> **YOUR OBJECTIVE**
Copy the records that follow exactly as written, but not their pictures.

> **ENTRIES SUPPLIED**
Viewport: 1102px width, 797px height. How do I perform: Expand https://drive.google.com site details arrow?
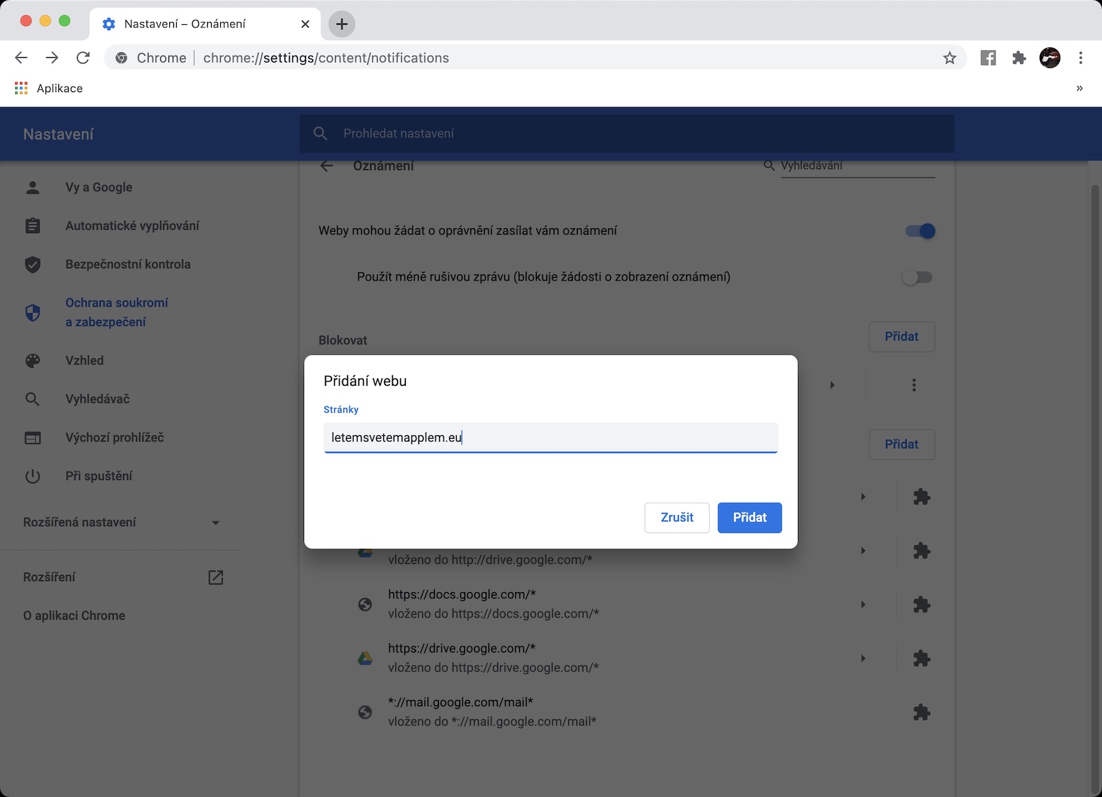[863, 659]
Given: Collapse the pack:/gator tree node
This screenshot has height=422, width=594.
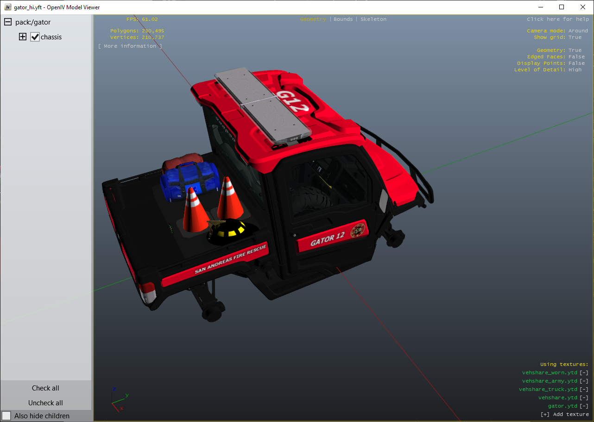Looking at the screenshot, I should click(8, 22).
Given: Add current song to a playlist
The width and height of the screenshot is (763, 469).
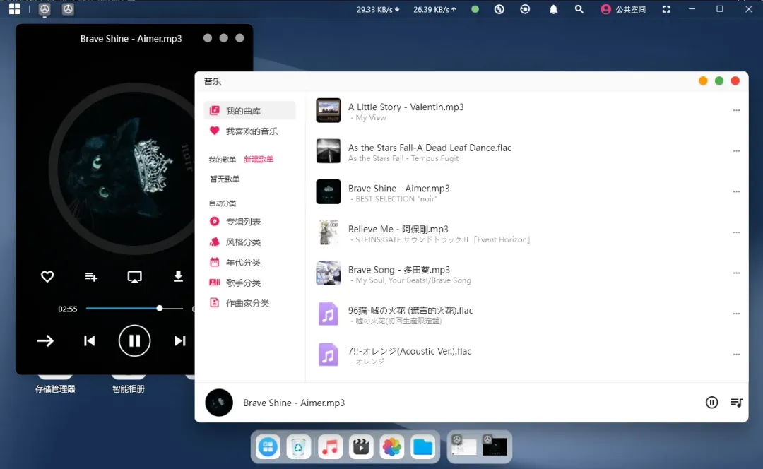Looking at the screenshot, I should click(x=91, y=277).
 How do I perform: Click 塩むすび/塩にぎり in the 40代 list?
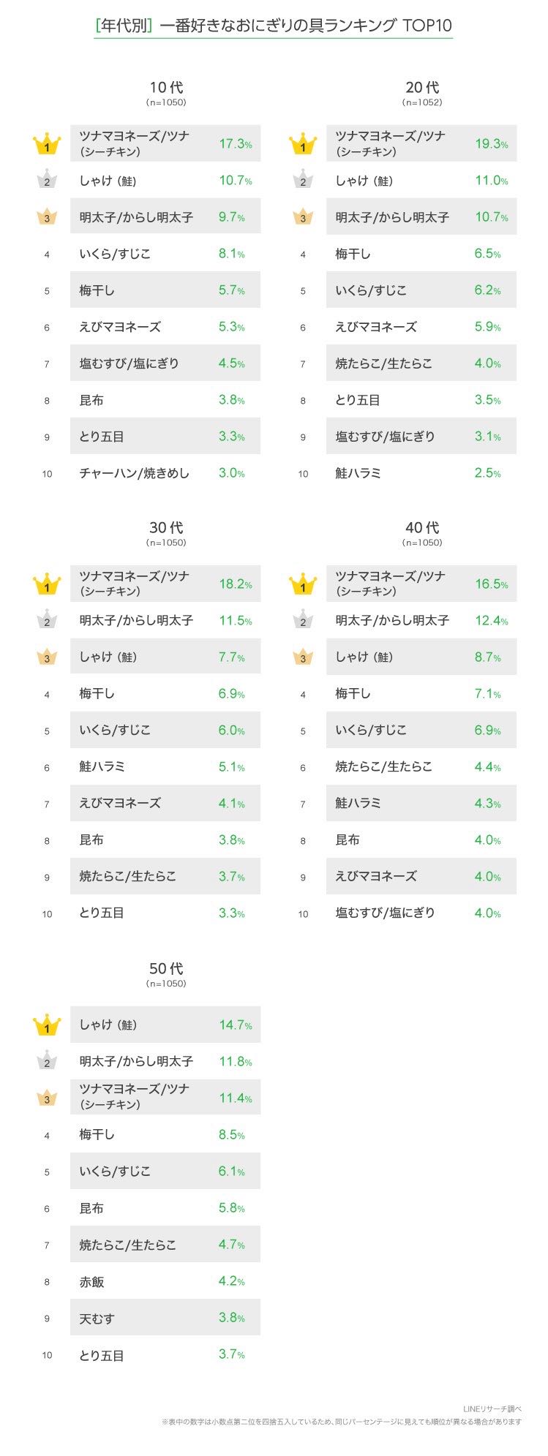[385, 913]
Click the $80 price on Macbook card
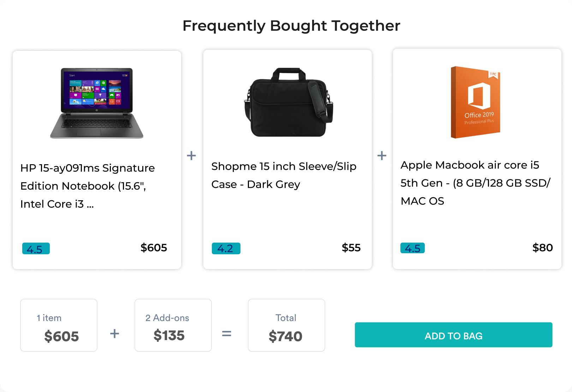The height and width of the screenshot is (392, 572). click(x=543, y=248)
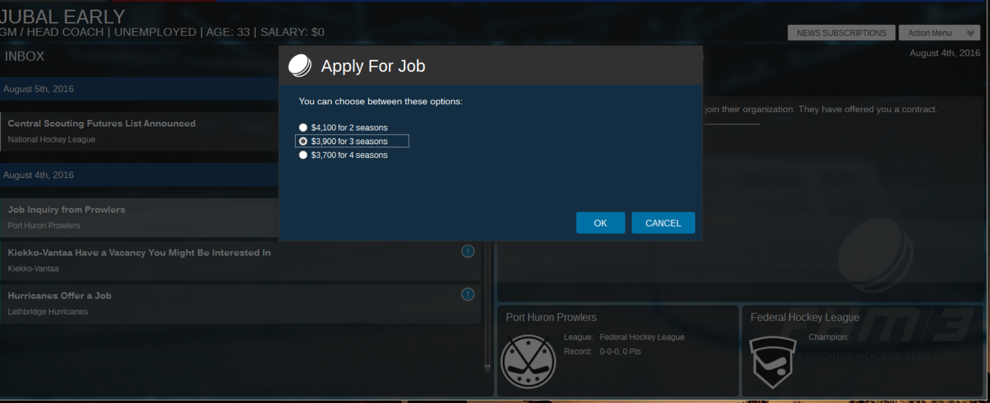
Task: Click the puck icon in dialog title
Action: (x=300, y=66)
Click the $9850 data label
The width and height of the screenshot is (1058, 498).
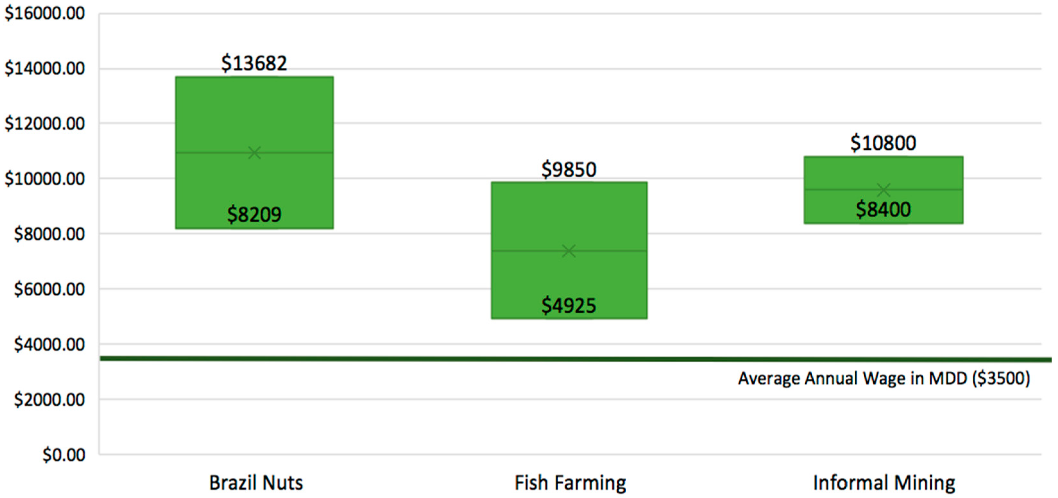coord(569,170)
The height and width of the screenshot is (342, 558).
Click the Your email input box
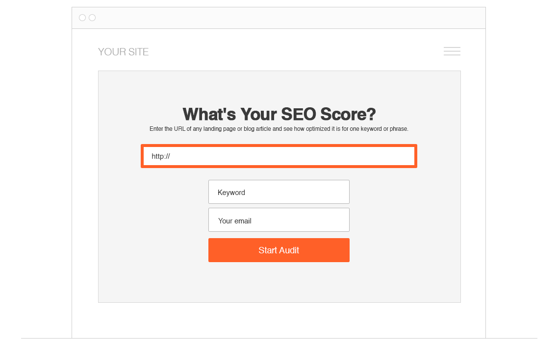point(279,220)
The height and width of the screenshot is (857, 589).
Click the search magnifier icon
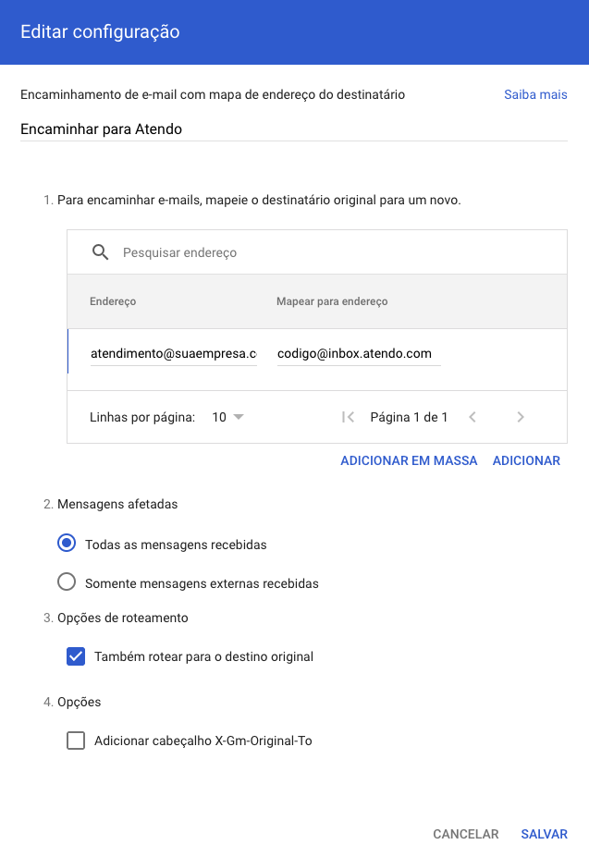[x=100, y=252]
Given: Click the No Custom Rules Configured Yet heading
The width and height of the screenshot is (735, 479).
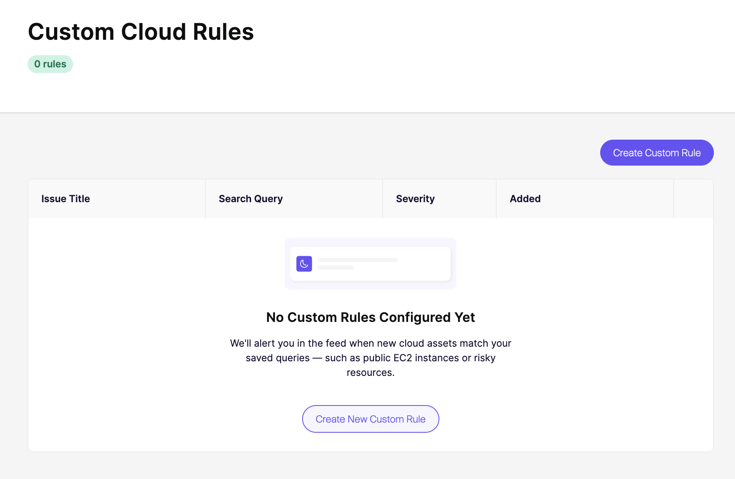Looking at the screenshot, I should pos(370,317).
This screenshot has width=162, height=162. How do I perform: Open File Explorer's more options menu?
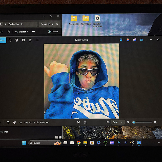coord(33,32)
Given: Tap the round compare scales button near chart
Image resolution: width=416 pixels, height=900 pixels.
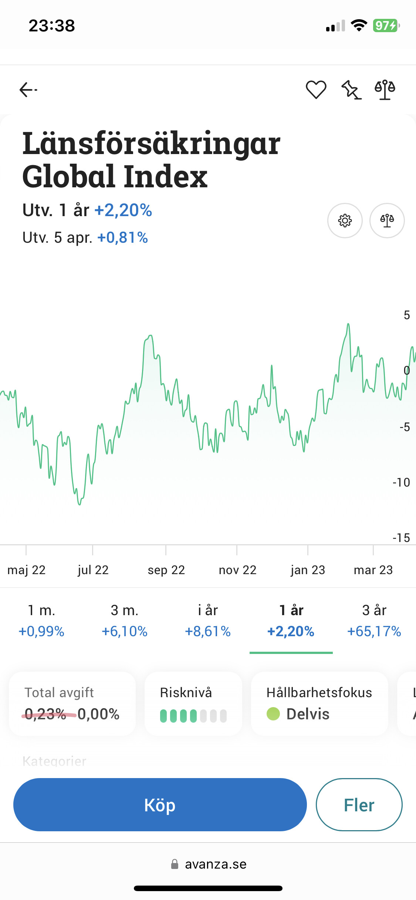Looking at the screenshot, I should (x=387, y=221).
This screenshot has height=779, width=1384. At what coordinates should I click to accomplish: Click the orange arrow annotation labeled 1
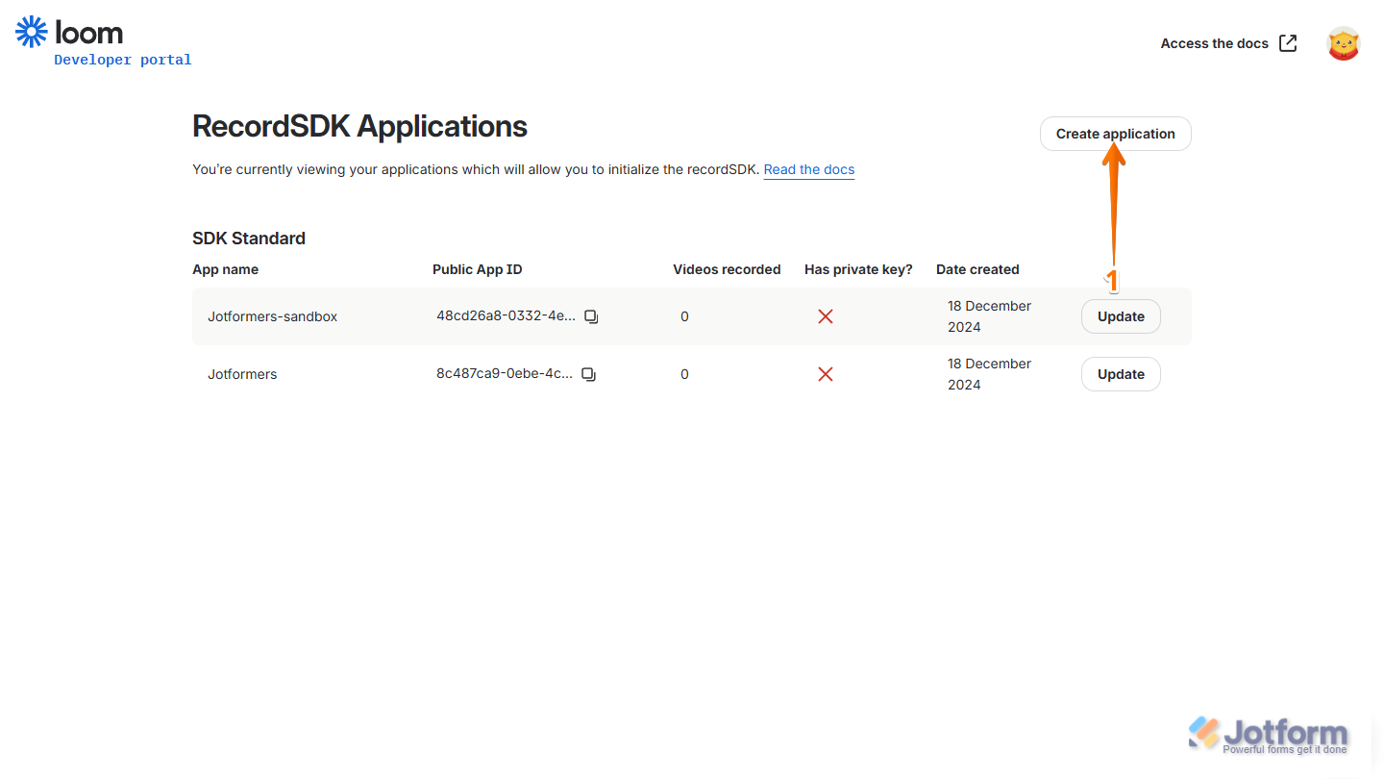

> **SOLUTION FOR THIS PROBLEM**
Viewport: 1102px width, 797px height. How do I perform: Expand https://drive.google.com site details arrow?
[863, 659]
Given: Collapse the pack:/gator tree node
This screenshot has height=422, width=594.
Looking at the screenshot, I should click(8, 22).
Given: Add current song to a playlist
The width and height of the screenshot is (763, 469).
Looking at the screenshot, I should click(x=91, y=277).
 How do I perform: Click 塩むすび/塩にぎり in the 40代 list?
[385, 913]
Click the $80 price on Macbook card
The height and width of the screenshot is (392, 572). click(x=543, y=248)
Task: Click the puck icon in dialog title
Action: (x=300, y=66)
Click the $9850 data label
The width and height of the screenshot is (1058, 498).
coord(569,170)
The height and width of the screenshot is (342, 558).
Click the Your email input box
point(279,220)
The height and width of the screenshot is (857, 589).
Click the search magnifier icon
[x=100, y=252]
Given: Click the No Custom Rules Configured Yet heading
The width and height of the screenshot is (735, 479).
Looking at the screenshot, I should pos(370,317).
This screenshot has width=162, height=162. How do I perform: Open File Explorer's more options menu?
coord(33,32)
Given: Tap the round compare scales button near chart
Image resolution: width=416 pixels, height=900 pixels.
Looking at the screenshot, I should (x=387, y=221).
This screenshot has height=779, width=1384. At what coordinates should I click to accomplish: Click the orange arrow annotation labeled 1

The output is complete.